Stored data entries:
☆ ☆ ☆ ☆ ☆ ☆ ☆

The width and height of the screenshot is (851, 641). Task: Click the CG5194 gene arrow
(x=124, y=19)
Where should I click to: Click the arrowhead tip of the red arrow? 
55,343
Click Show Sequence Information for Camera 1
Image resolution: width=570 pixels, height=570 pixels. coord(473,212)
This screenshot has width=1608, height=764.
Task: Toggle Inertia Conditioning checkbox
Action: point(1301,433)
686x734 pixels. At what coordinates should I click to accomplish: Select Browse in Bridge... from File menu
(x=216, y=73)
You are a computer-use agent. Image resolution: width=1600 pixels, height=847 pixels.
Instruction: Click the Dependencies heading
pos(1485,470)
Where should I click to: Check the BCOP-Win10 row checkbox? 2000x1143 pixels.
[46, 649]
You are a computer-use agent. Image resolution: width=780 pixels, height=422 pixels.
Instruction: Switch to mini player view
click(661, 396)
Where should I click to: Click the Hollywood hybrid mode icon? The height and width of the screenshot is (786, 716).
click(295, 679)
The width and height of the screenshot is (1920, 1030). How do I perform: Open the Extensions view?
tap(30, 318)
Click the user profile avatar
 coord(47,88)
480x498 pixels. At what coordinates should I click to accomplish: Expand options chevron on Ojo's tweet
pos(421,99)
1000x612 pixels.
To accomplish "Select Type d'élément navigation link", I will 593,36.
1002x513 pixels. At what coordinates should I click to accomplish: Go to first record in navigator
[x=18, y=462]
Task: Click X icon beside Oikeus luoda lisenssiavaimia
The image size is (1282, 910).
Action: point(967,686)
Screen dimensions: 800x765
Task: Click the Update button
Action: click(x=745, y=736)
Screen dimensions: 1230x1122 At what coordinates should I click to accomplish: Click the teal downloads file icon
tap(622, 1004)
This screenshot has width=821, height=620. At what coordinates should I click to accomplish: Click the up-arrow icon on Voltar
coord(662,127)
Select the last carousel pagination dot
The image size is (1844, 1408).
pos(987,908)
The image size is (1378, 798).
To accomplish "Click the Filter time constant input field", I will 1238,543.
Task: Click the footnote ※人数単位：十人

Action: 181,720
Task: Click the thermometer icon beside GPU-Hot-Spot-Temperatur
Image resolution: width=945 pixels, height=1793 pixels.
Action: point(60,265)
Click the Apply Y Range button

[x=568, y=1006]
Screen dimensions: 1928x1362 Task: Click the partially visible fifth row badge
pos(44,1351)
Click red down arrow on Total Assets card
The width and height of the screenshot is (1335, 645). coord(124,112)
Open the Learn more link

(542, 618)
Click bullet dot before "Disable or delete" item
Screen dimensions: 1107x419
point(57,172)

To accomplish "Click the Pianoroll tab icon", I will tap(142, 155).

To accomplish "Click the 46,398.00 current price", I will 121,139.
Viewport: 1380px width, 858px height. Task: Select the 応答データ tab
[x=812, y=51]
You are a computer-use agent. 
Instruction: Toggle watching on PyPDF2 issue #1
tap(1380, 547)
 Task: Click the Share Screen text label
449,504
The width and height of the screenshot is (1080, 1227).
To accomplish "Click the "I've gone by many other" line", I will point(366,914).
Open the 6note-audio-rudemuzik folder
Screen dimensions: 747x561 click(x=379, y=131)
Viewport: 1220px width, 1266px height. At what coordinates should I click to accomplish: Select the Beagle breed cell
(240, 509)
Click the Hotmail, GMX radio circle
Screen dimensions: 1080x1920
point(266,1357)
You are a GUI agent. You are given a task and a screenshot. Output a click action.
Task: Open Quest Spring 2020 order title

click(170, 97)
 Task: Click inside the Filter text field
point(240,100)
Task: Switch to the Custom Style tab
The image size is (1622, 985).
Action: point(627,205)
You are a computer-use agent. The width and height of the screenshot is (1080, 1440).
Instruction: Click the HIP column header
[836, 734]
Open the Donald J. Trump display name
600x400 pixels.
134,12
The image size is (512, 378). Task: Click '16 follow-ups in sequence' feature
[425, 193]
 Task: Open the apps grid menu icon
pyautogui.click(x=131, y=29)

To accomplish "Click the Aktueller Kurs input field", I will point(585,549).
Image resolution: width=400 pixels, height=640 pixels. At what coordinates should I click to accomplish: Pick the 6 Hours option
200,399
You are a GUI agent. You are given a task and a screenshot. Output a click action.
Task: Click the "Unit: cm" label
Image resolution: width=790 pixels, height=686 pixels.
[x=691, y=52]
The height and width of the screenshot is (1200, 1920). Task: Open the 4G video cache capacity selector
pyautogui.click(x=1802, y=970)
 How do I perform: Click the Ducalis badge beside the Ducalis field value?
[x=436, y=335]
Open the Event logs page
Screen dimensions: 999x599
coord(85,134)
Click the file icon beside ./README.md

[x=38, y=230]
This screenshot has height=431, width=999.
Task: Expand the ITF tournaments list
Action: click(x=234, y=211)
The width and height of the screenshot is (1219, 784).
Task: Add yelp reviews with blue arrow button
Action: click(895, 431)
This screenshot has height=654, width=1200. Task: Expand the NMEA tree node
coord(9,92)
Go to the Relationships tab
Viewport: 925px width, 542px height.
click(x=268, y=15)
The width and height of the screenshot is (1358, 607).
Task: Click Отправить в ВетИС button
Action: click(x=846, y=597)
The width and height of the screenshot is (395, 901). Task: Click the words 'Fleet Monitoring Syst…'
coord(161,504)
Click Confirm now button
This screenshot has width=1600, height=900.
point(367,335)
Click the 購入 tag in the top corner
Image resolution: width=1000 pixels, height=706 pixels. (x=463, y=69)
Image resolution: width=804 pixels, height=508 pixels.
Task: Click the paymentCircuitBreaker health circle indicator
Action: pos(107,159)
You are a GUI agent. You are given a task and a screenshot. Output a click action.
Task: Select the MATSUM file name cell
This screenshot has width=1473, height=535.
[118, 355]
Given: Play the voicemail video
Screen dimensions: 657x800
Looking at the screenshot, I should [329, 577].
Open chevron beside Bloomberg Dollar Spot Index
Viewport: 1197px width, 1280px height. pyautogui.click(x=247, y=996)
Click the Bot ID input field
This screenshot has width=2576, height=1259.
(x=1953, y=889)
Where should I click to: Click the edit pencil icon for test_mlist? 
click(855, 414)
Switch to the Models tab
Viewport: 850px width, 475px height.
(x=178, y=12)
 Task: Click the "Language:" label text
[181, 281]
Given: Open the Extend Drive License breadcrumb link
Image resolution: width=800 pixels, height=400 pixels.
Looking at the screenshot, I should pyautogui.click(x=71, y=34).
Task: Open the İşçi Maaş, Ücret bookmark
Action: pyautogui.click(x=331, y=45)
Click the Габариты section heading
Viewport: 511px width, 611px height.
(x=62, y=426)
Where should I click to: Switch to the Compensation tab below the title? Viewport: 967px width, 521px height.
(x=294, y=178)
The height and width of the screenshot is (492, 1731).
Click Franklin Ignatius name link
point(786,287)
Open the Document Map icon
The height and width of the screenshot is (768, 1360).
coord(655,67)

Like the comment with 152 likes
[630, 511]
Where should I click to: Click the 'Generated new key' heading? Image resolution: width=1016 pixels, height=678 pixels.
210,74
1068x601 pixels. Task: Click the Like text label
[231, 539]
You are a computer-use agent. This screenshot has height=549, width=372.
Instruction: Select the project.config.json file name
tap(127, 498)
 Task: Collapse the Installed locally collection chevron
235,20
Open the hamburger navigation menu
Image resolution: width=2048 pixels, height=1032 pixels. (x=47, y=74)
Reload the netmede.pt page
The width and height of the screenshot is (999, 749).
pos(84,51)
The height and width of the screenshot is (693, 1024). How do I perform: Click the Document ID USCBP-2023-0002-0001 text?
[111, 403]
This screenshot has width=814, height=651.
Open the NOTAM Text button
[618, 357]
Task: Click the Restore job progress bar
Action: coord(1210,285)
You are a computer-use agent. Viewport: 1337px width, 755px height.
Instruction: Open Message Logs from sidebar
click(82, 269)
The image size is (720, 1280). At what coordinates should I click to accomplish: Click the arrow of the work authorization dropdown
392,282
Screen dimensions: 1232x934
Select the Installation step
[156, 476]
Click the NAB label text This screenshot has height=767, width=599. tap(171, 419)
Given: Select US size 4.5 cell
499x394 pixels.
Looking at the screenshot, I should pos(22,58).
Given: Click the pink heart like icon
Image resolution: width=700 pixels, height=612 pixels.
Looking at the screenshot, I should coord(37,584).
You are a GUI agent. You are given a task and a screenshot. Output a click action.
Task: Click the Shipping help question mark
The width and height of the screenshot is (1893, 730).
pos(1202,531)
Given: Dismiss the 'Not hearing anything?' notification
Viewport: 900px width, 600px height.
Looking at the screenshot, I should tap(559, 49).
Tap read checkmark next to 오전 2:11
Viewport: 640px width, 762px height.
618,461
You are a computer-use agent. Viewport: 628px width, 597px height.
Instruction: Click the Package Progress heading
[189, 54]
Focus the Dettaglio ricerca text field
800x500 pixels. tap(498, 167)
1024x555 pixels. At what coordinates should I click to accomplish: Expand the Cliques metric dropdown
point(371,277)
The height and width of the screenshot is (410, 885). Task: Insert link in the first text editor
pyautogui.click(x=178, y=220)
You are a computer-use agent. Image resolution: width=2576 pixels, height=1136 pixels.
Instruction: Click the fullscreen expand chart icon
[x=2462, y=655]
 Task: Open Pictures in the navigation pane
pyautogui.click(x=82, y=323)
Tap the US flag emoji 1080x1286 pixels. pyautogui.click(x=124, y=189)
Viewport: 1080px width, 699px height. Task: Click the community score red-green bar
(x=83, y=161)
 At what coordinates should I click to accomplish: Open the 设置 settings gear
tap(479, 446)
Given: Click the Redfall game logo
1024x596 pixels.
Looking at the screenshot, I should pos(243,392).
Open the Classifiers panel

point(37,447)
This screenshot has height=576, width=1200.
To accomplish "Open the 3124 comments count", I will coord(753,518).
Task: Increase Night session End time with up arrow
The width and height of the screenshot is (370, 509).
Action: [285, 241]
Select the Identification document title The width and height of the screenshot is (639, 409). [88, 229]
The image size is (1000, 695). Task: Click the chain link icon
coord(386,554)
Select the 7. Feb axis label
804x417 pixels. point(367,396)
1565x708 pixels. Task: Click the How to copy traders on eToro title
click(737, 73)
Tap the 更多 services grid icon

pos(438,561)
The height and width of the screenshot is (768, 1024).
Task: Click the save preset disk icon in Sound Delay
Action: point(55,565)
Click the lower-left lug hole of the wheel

☆ ☆ ☆ ☆ ☆ ☆ ☆

What needs to be done: Only lines holding the string "computer" are wanted; gather each one from the entries above.

Result below:
You are a computer-use agent. Image resolution: width=1600 pixels, height=847 pixels.
You are a computer-use agent. Image resolution: width=780 pixels, height=422 pixels.
You are a computer-use agent. 
You are a computer-use agent. The width and height of the screenshot is (1080, 1440).
You are a computer-use agent. This screenshot has height=549, width=372.
You are a computer-use agent. Viewport: 1337px width, 755px height.
You are a computer-use agent. Viewport: 628px width, 597px height.
You are a computer-use agent. Image resolution: width=2576 pixels, height=1136 pixels.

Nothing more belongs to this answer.